EXERCISE 1
Transcribe the passage on automated updates, everything from "The same model" down to "than systems maintenance.".
EXERCISE 2
According to the passage on automated updates, what does automation behind the scenes allow systems to do?

EXCERPTED TEXT
* Begin *
The average smartphone user pays little attention to what’s going on behind the scenes. Applications can be updated, security bugs can be fixed and more, with minimal interruption to the user’s experience. The process is mostly automated, freeing the user from potential problems that could come from manual changes. Imagine if the average smartphone user had to update their own applications manually -- each individual user would be a vector for introducing any of countless possible human-based variables to the update process, potentially leaving inactive users stuck on older, less secure, or less performant versions.

The same model can be found in the enterprise behind the scenes. Think of it as the “consumerization” of backend enterprise IT infrastructure where the usage model and expectations of consumer platforms is carried over to enterprise IT. Automation behind the scenes allows systems to work and grow while the rest of IT goes about the daily business of innovation, rather than systems maintenance.
* End *
MATERIAL PROVIDED
* Begin *
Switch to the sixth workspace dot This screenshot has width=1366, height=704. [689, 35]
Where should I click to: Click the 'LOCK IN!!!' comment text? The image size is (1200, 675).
* End *
CORRECT ANSWER 1
The same model can be found in the enterprise behind the scenes. Think of it as the “consumerization” of backend enterprise IT infrastructure where the usage model and expectations of consumer platforms is carried over to enterprise IT. Automation behind the scenes allows systems to work and grow while the rest of IT goes about the daily business of innovation, rather than systems maintenance.

CORRECT ANSWER 2
It allows systems to work and grow while the rest of IT goes about the daily business of innovation rather than systems maintenance.